La visite en Algérie du Premier ministre français, Manuel Valls, a dévoilé deux discours contradictoires, l’un destiné aux Français et l’autre aux Algériens, déjà sous le coup de la colère après que notre ministre de l’Industrie, Abdeslem Bouchouareb ait été traîné dans la boue par une certaine presse française après les révélations des «Panama Papers».

Avant de s’envoler pour Alger, Manuel Valls avait exprimé sur Twitter, pour la consommation locale française,  ses profonds regrets concernant la décision algérienne de refuser les visas aux journalistes du Monde et de Canal+ qui devaient couvrir sa visite, affirmant qu’il aborderait le sujet avec l’exécutif algérien dans l’amitié et la franchise et que rien ne doit nous faire dévier de cette alliance stratégique, car l’amitié va de pair avec la franchise et le fait de se dire les choses très directement, mais aussi à se comprendre les uns et les autres.

Mais sitôt arrivé à Alger, Manuel Valls est devenu un autre homme et a même changé de ton en déclarant dans un discours après son entrevue avec le président Bouteflika qu’il a un grand respect pour notre Président et qu’il le soutenait.  

Pour rappel, le quotidien Le Monde avait publié le 5 avril en sa Une la photo du président Abdelaziz Bouteflika parmi les dirigeants mis en cause, avant de se raviser en précisant que le nom du chef de l’Etat algérien n’apparaît pas dans les «Panama Papers».  

Pour résumer, on peut dire que le Premier ministre français a joué sur les deux tableaux, un savant mélange de diplomatie et  d’affaires.
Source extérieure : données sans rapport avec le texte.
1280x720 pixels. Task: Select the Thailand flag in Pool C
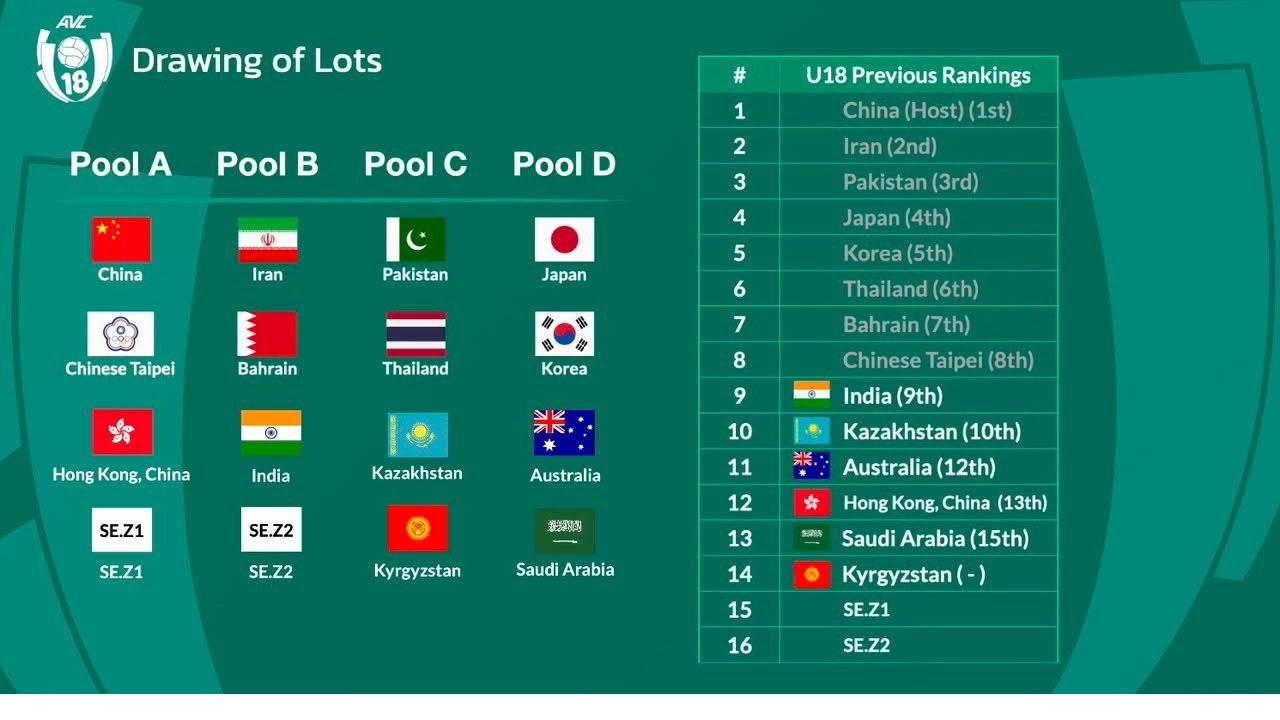click(416, 334)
En effet, ce voyage a été marqué par l’affaire des révélations des «Panama Papers» et le refus des visas et les affaires économiques.  

Ce dernier a signé en deux jours plus d’une dizaine de contrats avec Alger, dont le plus gros est celui d’Alstom, entreprise spécialisée dans la construction de tramways et de trains, sans oublier bien sûr celui de la mayonnaise avec les huiles Lesieur. Mais malheureusement, ni Air Liquide, ni PSA n’ont concrétisé leurs contrats.

La visite de Valls en Algérie a aussi peut-être d’autres intentions, plus politiques celles-ci, car les présidentiables français savent qu’un voyage en Algérie est impératif et incontournable, à l’image de Hollande en 2010 ou Sarkozy en 2006, même Juppé s’est prêté à l’exercice en février dernier car la proximité entre les deux pays est géographique, historique et stratégique.